A Tool for Understanding OpenStack Cloud Performance using Stacktach and the OpenStack Notification System

In one of our projects, FICORE the continuation of FIWARE, we need to offer an Openstack-based service. One aspect of service operations is to understand the performance of the system and one particular aspect of this is to understand how long basic operations take; it is interesting to see how this evolves over time as, for example, a system may get more and more loaded. To address this, we first looked at using an approach based on log files but it was not workable as the information regarding an operation is spread across multiple hosts and services. An alternative approach is to use the Openstack notification system where a lot of key events occurring within the system are published – this is a single point for all the information we need. We then used Stacktach to consume, filter and store this data and built a web application on top of it. In this blog post we give a brief overview of the Openstack notification system, the Stacktach filtering tool and the basic web tool we developed.

OpenStack Notification System

Notifications in OpenStack are primarily fine-grained JSON formatted messages sent to the message queue – usually rabbitmq – containing data relating to a certain operations. The Openstack notification system is generally a quite chatty system which offers a rich data source of structured data which can be used to understand many aspects of Openstack operations. An example of the content of a notification is shown below. Each notification has an event_type, usually describing an operation performed – here is a list of event_types relating to nova; similar lists exist for other Openstack services.

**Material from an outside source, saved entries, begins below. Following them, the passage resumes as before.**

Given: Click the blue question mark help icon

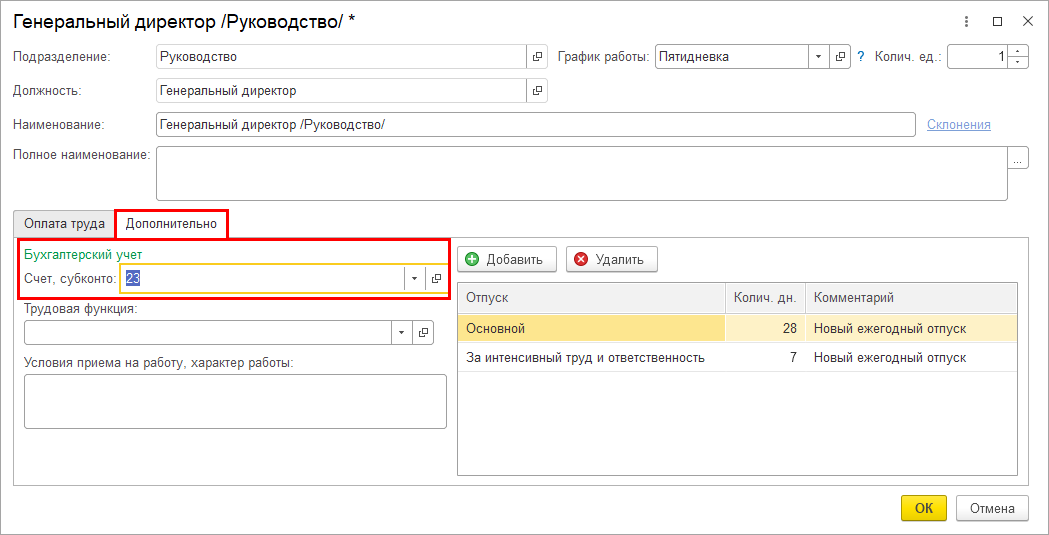Looking at the screenshot, I should coord(861,57).
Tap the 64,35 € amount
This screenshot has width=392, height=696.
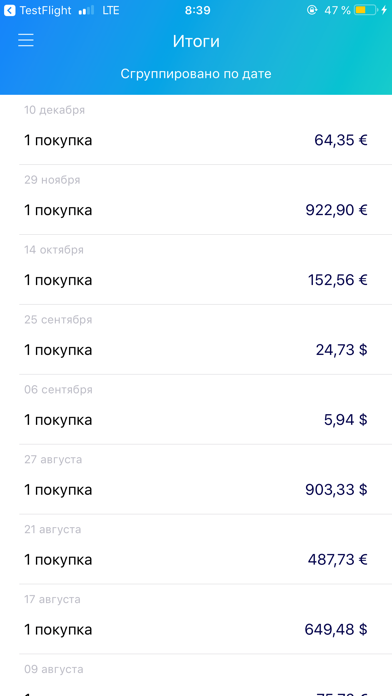click(341, 140)

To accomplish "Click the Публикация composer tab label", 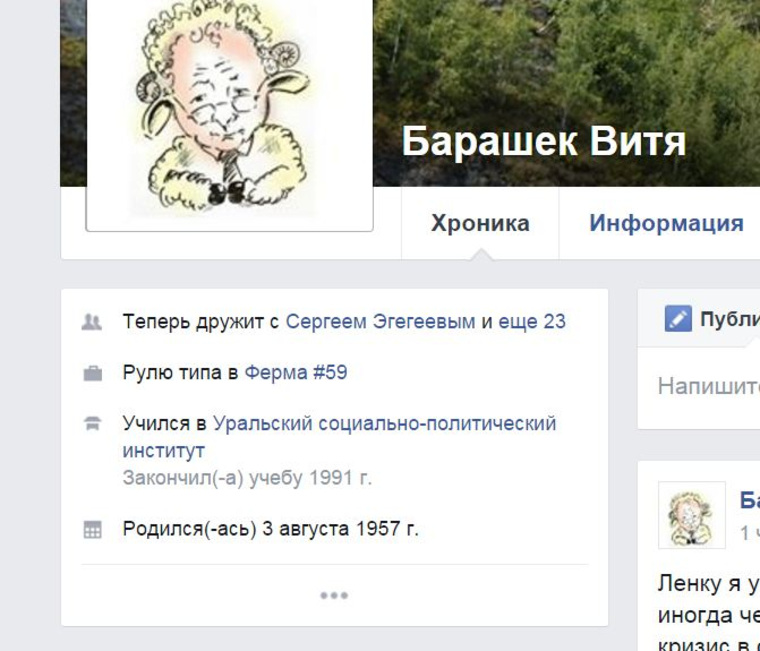I will pyautogui.click(x=730, y=319).
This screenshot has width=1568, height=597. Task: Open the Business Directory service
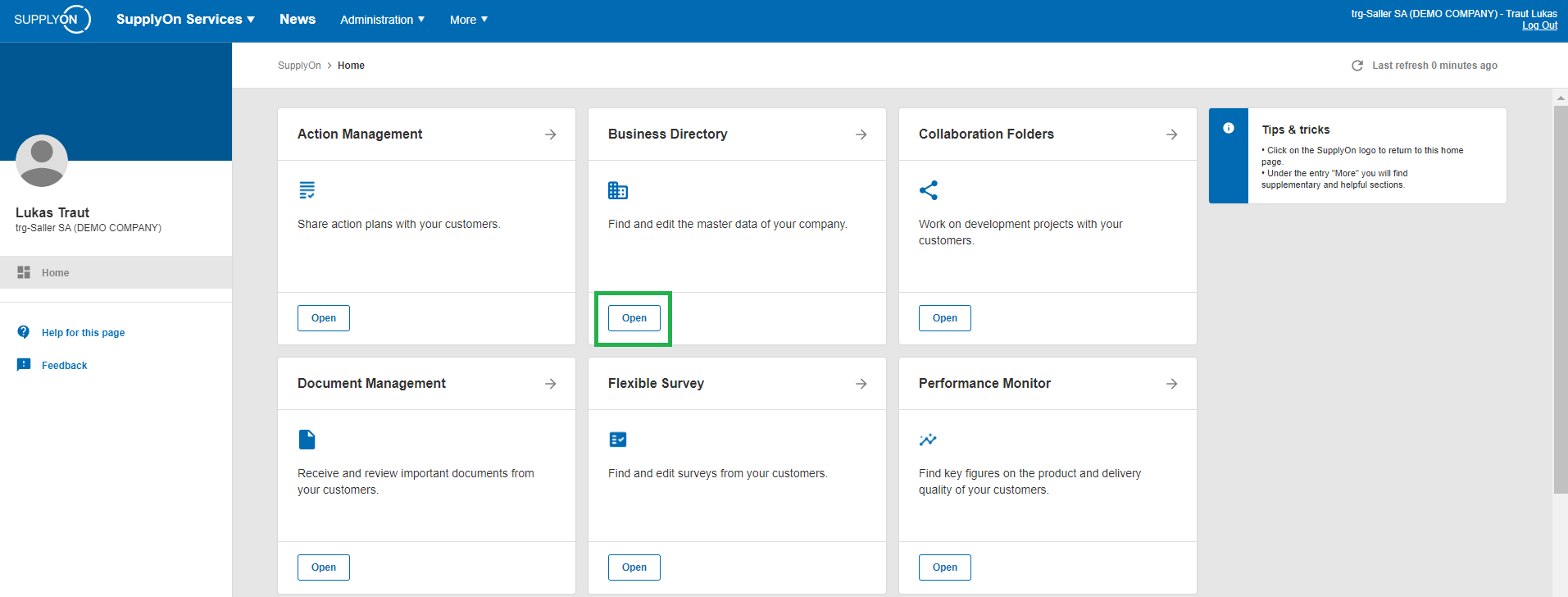(634, 318)
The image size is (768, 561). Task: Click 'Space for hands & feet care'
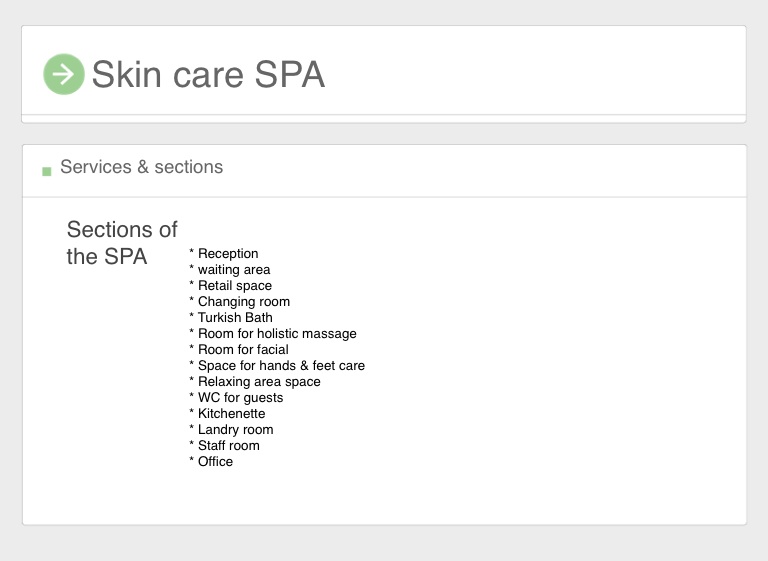280,366
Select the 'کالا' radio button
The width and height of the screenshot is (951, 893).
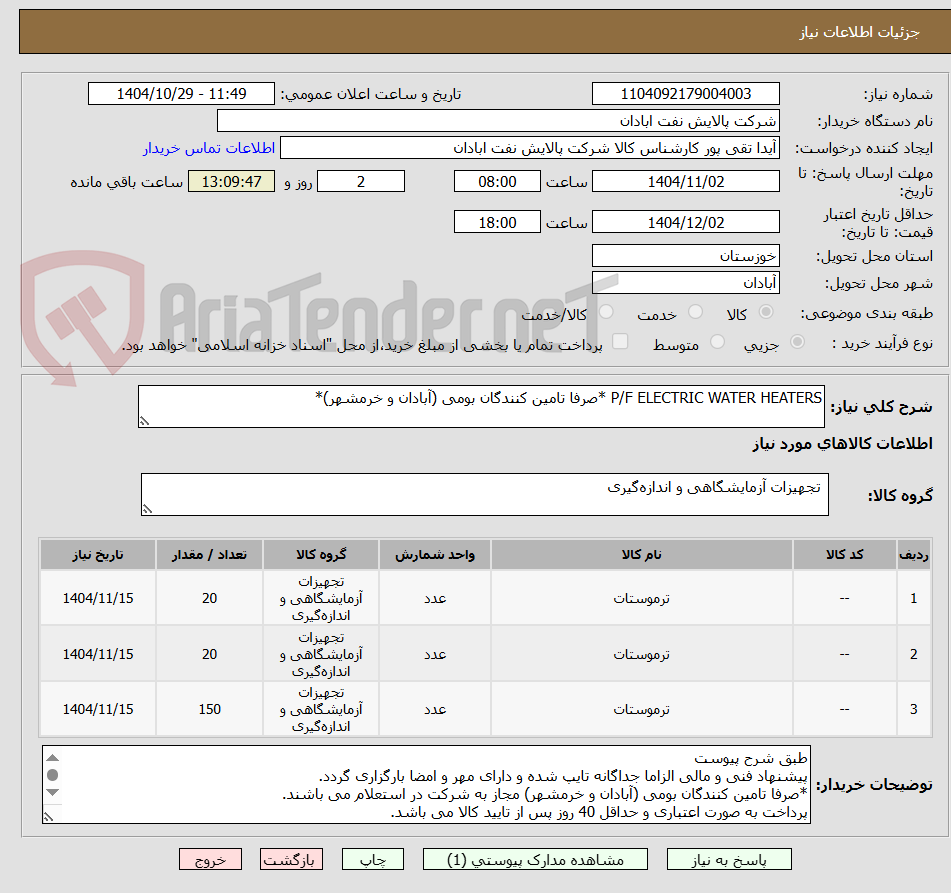pyautogui.click(x=766, y=313)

{"event_type": "compute.instance.resize.confirm.start",
      "timestamp": "2012-03-12 17:01:29.899834",
      "message_id": "1234653e-ce46-4a82-979f-a9286cac5258",
     "priority": "INFO",
      "publisher_id": "compute.compute-1",
      "payload": {"state_description": "",
                           "display_name": "testserver",
                       "memory_mb": 512,
                       "disk_gb": 20,
                        "tenant_id": "12345",
                        "created_at": "2012-03-12 16:55:17",
                       "instance_type_id": 2,
                        "instance_id": "abcbd165-fd41-4fd7-96ac-d70639a042c1",
                        "instance_type": "512MB instance",
                        "state": "active",
                        "user_id": "67890",
                        "launched_at": "2012-03-12 16:57:29",
                        "image_ref_url": "http://127.0.0.1:9292/images/a213faf83as0t"}}

To enable notifications for a certain service add the following lines to its configuration file.

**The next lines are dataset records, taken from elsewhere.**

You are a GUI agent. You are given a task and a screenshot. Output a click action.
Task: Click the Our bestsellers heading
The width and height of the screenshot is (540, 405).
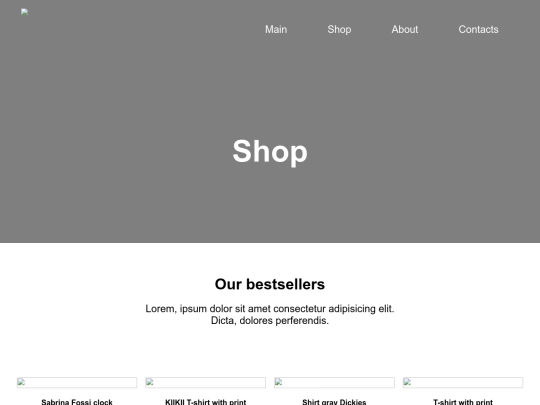click(x=270, y=284)
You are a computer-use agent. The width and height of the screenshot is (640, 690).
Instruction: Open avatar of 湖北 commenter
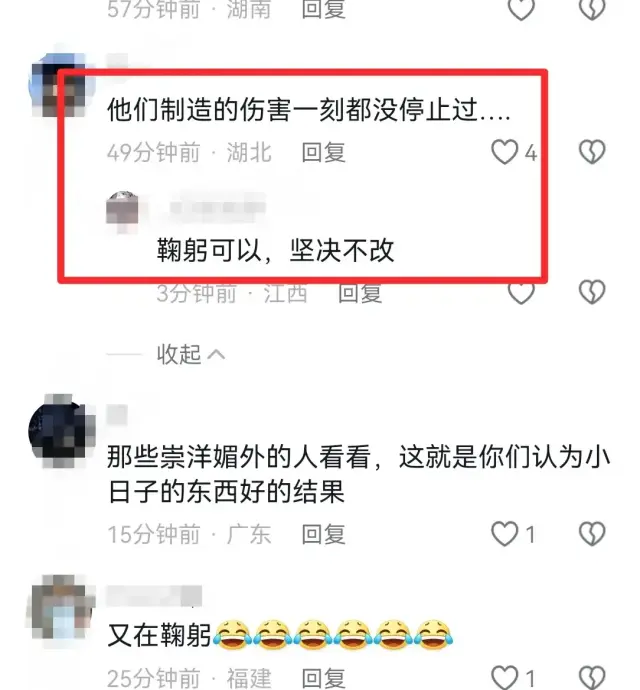tap(63, 85)
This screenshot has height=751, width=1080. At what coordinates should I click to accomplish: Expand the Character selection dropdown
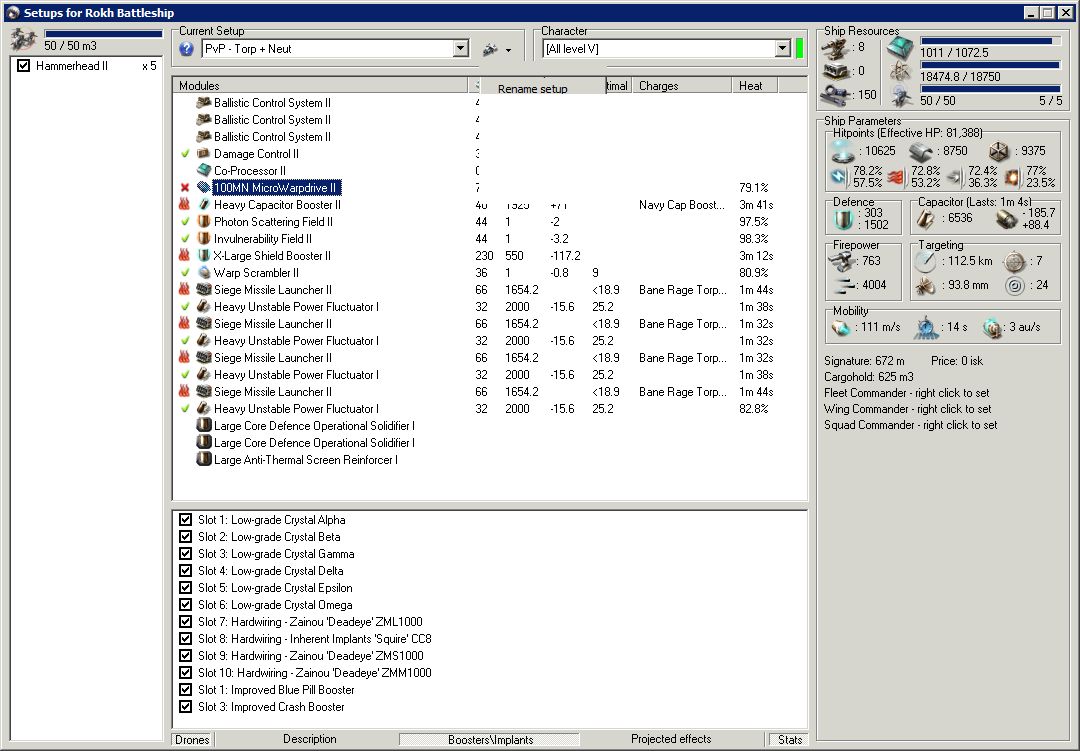(782, 49)
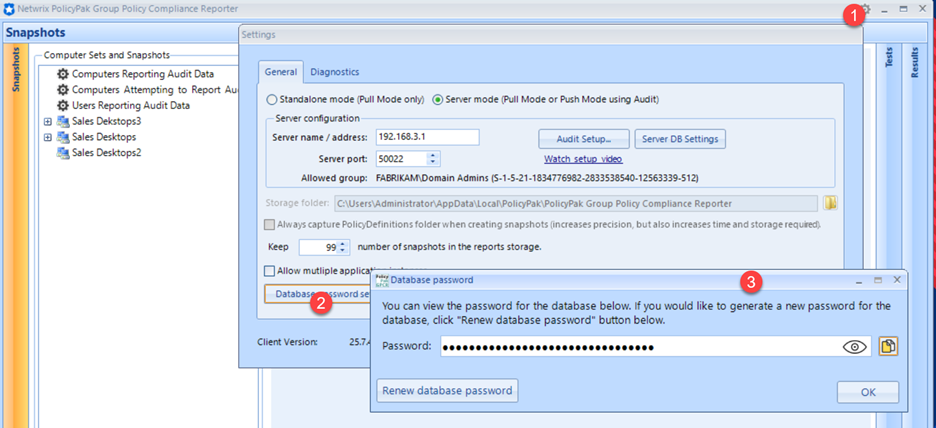936x428 pixels.
Task: Open the Watch setup video link
Action: [582, 159]
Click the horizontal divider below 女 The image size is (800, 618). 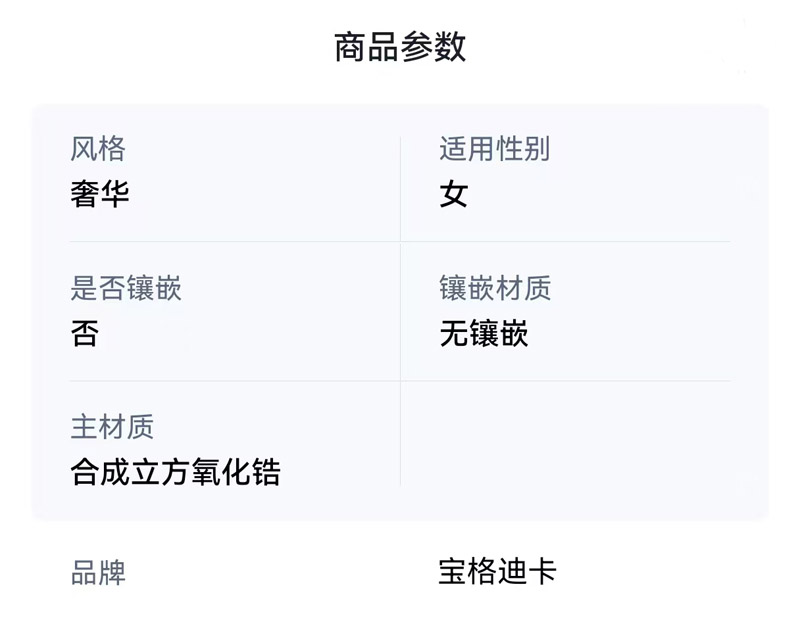[565, 242]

notification_driver=messaging
notification_topics=notifications
# In nova.conf
notify_on_state_change=vm_and_task_state

After applying the changes above (and restarting the service, of course) a new queue will be created in the host if necessary with the name given in notification_topics. Once the services are set up in this way, they will be producing events on the message bus and we can focus on how to work with these notifications using Stacktach to do something useful with them.

Stacktach

Stacktach comprises of several services focused on consuming, filtering, processing and storing messages for the purposes of analysis or notification: in general, it can be used for any application, but it is really designed for Openstack. More information on Stacktach is available on the official website (we really recommend reading the very helpful documentation).

Setting up Stacktach is quite straightforward; here we use the stacktach-sandbox within a virtual machine but it can be installed anywhere; importantly, it needs to be installed somewhere that the message queue service of your controller node is accessible. From a vanilla Ubuntu Server VM, it is necessary to install mysql and rabbitmq as follows:

sudo apt-get install -y python-dev ipython mysql-server mysql-client libmysqlclient-dev git vim rabbitmq-server python-pip librabbitmq1

To install and run Stacktach, the following commands can be run:

    git clone https://github.com/openstack/stacktach-sandbox.git
    cd stacktach-sandbox
    ./build.sh

This will create a set of screens which contain all of the Stacktach services.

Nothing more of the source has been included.